GinBunny, I hope you're ok. It's a very difficult time for you. Be kind to yourself and don't expect too much. That's what people told me. I didn't understand what being kind to myself meant, but I soon learned that it's a matter of doing small things that bring some comfort to you - hugging your pet, reading a book, watching mindless TV, going for a short walk, taking a drive, going to the library, etc. Slowly does it. Your mind is going crazy now, but it will start to slow down and you will start to process everything. You need to do whatever is best for you.

If it helps at all, I am 8 months down the line, having been with my ex-P for over 30 years. We are no longer together and it was absolute hell when we broke up. He was unfaithful many times and it was a very difficult for me to cope with.
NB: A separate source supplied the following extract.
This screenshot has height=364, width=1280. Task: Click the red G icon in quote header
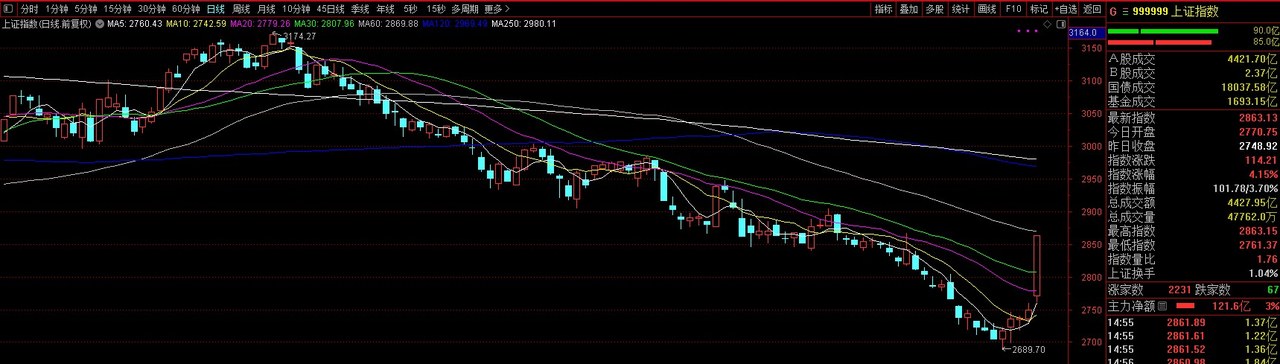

I stayed in the relationship too long, and now at the ripe old age of 50, I am getting to know myself and living the way I want to live.

I don't have any friends where I'm currently living. I know people, but not enough to unload to. Fortunately, my family, who live in another country, have been great and have helped me through. I have really had to push myself to move forward, as I know it's the only way to have a good new life. I made a decision that I would not spend the rest of my life being depressed and regretful.
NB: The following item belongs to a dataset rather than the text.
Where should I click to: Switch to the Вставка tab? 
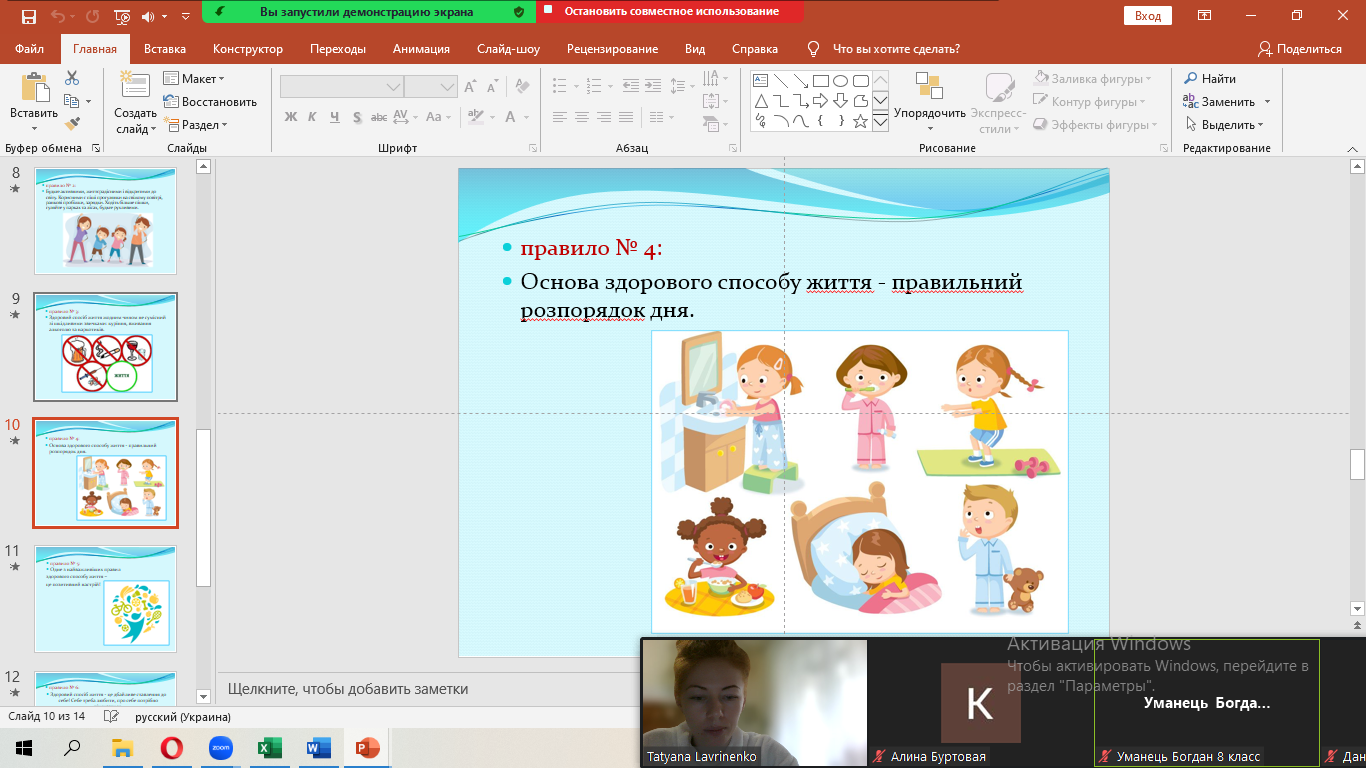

Go and see your GP. Please consider seeing a counsellor, as this will help you to make sense of everything. Call Samaritans now. They can't change what's happened, but they will help you just by being able to talk.
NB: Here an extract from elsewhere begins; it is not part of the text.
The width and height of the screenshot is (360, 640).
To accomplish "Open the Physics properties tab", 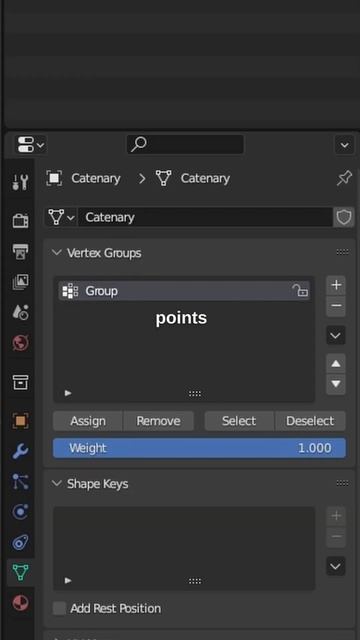I will [20, 512].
I haven't posted on mumsnet before, but I couldn't pass you by, as I know how awful this is for you. I cannot emphasise how much lurking on mumsnet has helped me through the last 8 months. I really had no idea how many people are suffering through their relationships, and this has helped to reassure me that I'm not alone and, in fact, how many people have so much more to cope with than I have.

I promise you that you will feel better soon. I didn't believe people when they told me this, but now I do.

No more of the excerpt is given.